On the ceiling of the great hall is a strange relief sculpture, but unlike the pure white of the ones below, this one is part gild and part jet black. The gilding follows the edges of what looks like a cutout of leaves and flowers, vines and branches, and scrollwork edged with rats and sharks, trumpets and daggers. But between the cutouts and under all that gilding is a mass of glossy black. I would have thought it was lacquer meant to enhance the gold. But my eye has trouble following its surface. It seems to twist beneath my eye as if my gaze is oil, slipping off the hidden form.
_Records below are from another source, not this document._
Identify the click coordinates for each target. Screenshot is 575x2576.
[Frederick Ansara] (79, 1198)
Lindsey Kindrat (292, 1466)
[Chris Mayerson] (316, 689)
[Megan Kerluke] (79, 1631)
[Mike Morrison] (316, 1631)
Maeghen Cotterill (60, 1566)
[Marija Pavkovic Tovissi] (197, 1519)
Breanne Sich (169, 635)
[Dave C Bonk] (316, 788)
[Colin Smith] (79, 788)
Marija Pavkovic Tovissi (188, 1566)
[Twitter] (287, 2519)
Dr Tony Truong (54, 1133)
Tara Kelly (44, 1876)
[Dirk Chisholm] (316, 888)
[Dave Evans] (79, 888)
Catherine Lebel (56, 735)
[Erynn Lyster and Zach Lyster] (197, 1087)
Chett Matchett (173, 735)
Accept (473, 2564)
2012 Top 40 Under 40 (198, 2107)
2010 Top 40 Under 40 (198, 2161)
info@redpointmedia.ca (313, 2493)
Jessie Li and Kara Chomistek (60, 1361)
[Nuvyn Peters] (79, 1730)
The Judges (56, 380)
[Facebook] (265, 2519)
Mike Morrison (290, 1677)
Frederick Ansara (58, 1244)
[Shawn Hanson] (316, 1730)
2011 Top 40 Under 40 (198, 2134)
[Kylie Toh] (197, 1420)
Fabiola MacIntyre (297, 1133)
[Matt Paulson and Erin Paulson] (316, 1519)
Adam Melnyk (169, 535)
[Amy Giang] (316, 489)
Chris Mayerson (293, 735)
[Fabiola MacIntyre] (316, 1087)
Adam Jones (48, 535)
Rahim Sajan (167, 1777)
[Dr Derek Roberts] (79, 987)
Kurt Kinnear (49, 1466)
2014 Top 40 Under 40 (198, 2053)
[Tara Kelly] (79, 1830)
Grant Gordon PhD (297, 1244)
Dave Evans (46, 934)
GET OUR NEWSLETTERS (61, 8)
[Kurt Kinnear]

It is from this dark relief sculpture that I feel the pull I felt before. Something sings a single note to my heart, bids it come, bids it die. I feel the pull worse than hunger, worse than thirst.

And it is at the very peak of that culminating desire that I see the twitch.

Something in the inky darkness — something gleaming with just the barest edge of marigold — something has moved.

I feel my muscles go rigid and my bones nearly leap from my flesh when she sets a hand on my arm.

“Let’s go below,” she says in a tone slick with caution. “Look no more at the monster.”

My voice leaves me sounding hollow. “Monster? Is that what it is?”

“I hardly know. But I know evil. To look is to see. To see is to understand. To understand is to become. And to become is everything. Do not become evil, Sir Saint.”